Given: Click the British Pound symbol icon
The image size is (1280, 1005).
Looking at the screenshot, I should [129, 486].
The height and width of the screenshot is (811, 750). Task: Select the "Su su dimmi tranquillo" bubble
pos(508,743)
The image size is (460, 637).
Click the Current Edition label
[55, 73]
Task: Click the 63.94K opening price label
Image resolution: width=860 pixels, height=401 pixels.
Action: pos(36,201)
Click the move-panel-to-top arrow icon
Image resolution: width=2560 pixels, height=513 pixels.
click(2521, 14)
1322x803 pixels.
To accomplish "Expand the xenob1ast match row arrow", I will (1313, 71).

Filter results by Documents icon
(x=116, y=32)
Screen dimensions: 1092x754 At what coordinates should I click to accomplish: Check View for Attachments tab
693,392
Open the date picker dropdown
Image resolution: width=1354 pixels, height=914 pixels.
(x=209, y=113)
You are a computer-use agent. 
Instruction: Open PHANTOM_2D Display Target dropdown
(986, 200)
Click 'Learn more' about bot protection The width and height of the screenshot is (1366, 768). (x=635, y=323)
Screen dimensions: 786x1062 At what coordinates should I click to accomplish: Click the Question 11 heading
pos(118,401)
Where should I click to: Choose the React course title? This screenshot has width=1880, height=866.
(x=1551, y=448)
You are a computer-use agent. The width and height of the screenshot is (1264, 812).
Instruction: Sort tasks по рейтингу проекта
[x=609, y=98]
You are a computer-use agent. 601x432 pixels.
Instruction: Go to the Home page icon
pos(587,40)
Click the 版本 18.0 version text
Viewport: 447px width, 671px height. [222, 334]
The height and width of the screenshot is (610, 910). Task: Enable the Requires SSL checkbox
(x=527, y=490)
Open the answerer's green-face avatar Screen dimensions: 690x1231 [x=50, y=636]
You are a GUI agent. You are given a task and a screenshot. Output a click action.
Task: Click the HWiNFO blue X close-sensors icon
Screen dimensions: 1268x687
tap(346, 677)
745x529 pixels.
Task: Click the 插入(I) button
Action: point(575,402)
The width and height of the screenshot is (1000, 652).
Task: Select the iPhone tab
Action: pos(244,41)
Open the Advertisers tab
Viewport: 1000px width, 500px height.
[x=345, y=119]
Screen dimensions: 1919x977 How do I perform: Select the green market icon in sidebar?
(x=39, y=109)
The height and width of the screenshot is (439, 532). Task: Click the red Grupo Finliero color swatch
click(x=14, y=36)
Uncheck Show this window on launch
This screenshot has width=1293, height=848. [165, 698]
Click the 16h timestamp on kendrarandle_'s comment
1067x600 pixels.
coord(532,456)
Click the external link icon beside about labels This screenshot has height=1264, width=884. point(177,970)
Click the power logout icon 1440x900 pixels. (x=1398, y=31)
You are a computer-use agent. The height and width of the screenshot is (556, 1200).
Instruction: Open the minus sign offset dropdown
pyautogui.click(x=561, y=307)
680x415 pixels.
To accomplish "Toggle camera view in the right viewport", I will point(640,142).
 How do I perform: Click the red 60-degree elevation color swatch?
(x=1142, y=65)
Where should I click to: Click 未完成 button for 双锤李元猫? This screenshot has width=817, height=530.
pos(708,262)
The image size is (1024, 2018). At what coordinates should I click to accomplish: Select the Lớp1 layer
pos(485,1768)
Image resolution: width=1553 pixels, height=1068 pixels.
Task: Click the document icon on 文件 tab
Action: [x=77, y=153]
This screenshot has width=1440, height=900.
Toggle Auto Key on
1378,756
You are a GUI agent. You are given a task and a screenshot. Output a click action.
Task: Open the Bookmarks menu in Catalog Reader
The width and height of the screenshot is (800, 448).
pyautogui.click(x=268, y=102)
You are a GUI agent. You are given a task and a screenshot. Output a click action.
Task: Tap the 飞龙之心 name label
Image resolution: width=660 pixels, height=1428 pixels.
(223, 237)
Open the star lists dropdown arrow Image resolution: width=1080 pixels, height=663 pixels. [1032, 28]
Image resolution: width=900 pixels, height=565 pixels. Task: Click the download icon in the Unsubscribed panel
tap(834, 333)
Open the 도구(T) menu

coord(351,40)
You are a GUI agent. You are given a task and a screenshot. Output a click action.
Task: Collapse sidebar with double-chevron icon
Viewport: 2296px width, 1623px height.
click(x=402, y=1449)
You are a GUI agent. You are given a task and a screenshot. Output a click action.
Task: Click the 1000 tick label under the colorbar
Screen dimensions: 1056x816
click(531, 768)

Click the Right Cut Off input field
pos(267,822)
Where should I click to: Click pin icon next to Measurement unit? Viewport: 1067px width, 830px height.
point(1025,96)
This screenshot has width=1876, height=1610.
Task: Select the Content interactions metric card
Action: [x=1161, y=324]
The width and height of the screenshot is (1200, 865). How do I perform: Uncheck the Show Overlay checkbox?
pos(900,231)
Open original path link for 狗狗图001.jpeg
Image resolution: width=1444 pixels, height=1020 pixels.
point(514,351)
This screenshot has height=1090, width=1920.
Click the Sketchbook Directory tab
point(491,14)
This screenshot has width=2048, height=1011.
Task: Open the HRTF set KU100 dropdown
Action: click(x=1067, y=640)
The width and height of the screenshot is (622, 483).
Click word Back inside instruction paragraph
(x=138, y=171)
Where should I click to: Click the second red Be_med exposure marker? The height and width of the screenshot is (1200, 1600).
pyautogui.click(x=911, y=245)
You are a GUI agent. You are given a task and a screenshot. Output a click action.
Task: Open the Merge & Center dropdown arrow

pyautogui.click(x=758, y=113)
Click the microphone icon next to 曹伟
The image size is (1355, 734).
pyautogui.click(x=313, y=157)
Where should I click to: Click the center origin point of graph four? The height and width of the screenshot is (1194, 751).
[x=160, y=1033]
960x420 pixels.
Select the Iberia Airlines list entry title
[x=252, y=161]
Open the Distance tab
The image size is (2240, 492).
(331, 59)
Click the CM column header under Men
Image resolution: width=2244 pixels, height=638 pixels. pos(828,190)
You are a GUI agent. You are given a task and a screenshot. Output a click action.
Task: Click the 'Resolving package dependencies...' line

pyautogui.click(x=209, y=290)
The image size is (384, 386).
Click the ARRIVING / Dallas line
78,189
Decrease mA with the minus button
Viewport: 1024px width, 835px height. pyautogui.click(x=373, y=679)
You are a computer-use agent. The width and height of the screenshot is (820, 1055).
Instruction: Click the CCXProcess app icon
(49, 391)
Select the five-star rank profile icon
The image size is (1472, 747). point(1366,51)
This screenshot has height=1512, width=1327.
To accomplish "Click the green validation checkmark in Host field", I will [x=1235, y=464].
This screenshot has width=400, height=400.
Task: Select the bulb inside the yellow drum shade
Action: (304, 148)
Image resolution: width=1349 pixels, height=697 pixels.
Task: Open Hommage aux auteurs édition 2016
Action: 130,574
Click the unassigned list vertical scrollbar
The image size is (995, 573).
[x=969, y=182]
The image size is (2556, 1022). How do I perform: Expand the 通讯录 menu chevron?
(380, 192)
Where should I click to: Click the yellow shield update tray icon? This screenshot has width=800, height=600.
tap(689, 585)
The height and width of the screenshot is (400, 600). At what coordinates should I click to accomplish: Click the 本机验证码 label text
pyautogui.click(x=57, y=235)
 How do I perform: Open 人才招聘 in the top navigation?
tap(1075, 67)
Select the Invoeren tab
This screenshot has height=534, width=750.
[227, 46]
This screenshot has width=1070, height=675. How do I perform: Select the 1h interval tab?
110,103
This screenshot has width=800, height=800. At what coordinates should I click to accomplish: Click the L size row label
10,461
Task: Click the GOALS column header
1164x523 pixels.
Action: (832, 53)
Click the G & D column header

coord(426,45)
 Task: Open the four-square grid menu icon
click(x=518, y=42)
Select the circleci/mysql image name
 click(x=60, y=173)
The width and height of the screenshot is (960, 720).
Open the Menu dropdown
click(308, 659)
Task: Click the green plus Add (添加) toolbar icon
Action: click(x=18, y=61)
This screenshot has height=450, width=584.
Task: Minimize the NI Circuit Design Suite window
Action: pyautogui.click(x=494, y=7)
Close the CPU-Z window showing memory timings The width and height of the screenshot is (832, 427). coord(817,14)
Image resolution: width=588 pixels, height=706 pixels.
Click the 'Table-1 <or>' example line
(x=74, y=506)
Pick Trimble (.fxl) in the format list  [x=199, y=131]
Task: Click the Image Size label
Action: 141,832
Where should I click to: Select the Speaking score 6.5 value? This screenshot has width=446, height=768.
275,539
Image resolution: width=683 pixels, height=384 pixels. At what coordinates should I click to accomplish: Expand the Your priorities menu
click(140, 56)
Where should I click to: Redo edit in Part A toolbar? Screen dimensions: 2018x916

◆ **Problem statement**:
The answer must be every line of the records above that holds the word "about".

◆ **Task solution**:
Click 'Learn more' about bot protection The width and height of the screenshot is (1366, 768). (x=635, y=323)
Click the external link icon beside about labels This screenshot has height=1264, width=884. point(177,970)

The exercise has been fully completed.